_Set task_
In the material below, starting at the line that contains "This screenshot has height=482, width=600." and ending at the line that contains "pyautogui.click(x=1219, y=410)", swap every "screenshot" for "image" and reproduce those lines with nothing else changed. Leave the pictures out of your answer.

## START Data for this exercise

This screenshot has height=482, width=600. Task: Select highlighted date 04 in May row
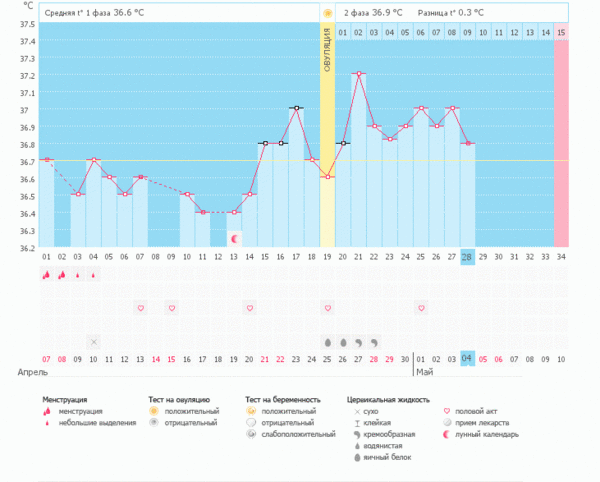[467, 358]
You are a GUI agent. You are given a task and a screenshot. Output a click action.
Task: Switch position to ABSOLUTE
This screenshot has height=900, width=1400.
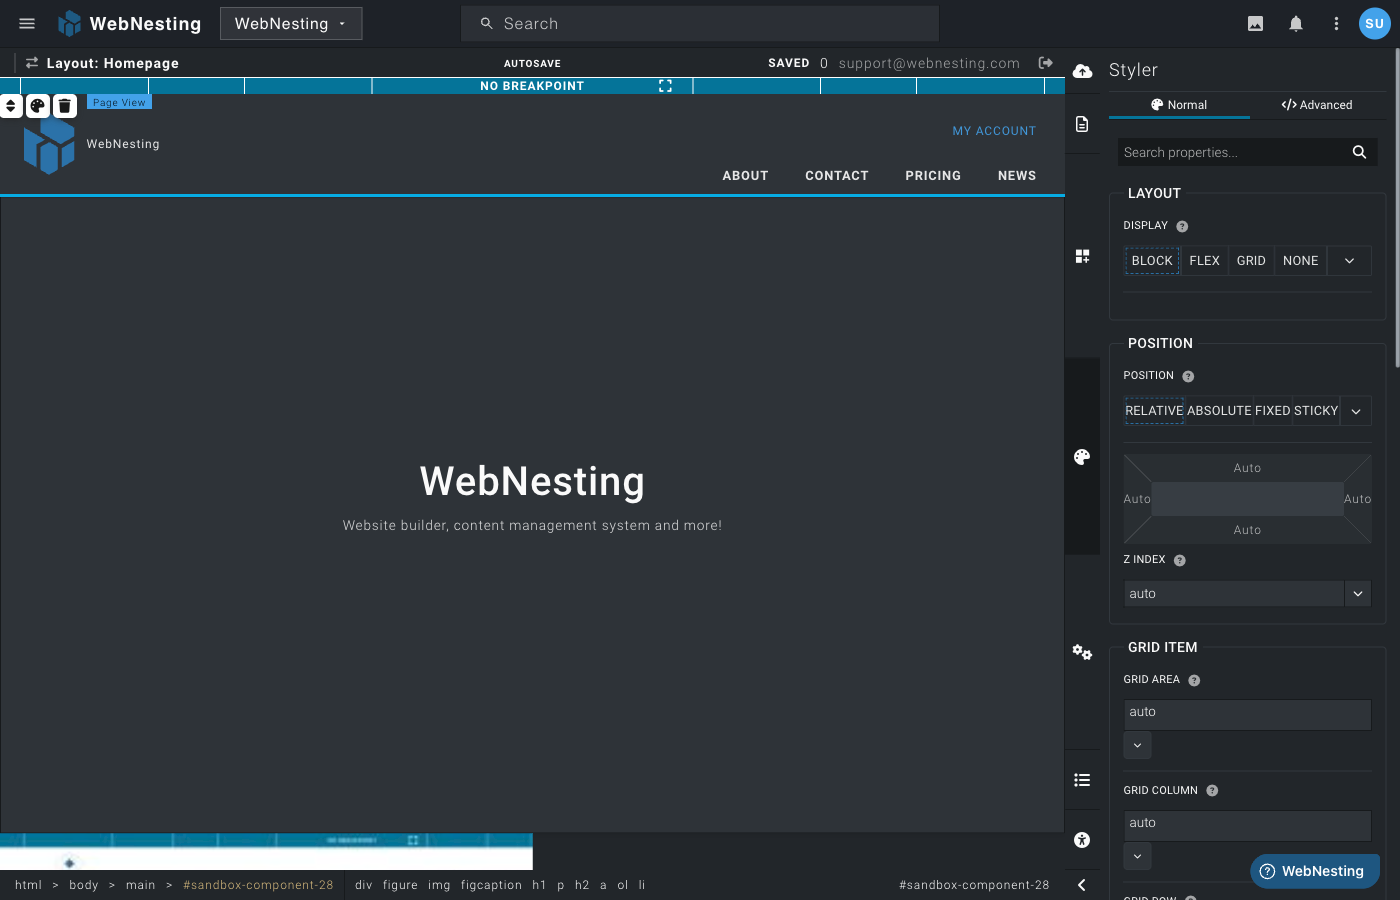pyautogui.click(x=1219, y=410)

## END Data for this exercise
## START Data for this exercise

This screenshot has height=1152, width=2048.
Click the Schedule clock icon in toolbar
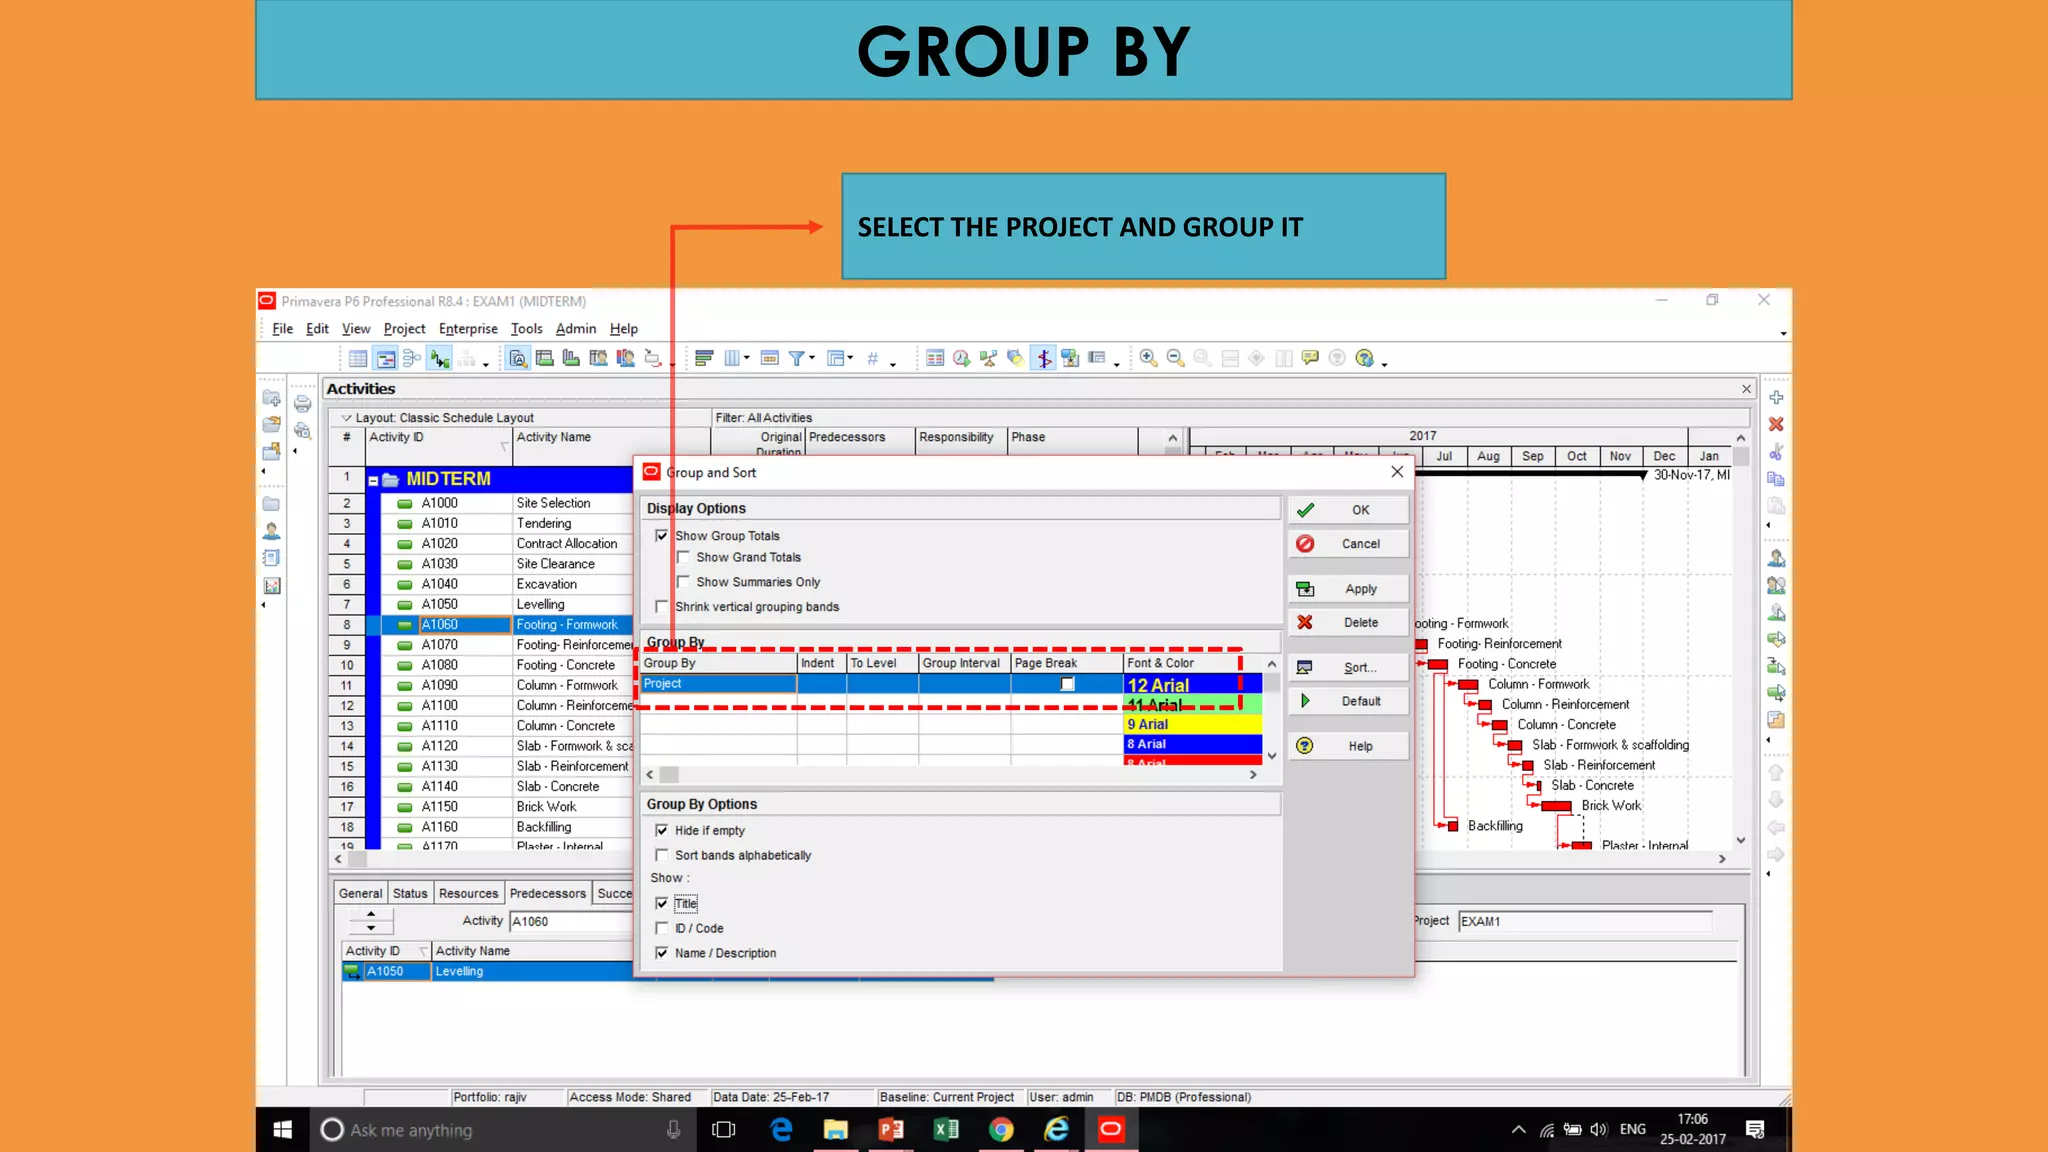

## END Data for this exercise

_Solved exercise_
This image has height=482, width=600. Task: Select highlighted date 04 in May row
[467, 358]
You are a GUI agent. You are given a task and a image. Output a click action.
Task: Switch position to ABSOLUTE
This image has height=900, width=1400.
pyautogui.click(x=1219, y=410)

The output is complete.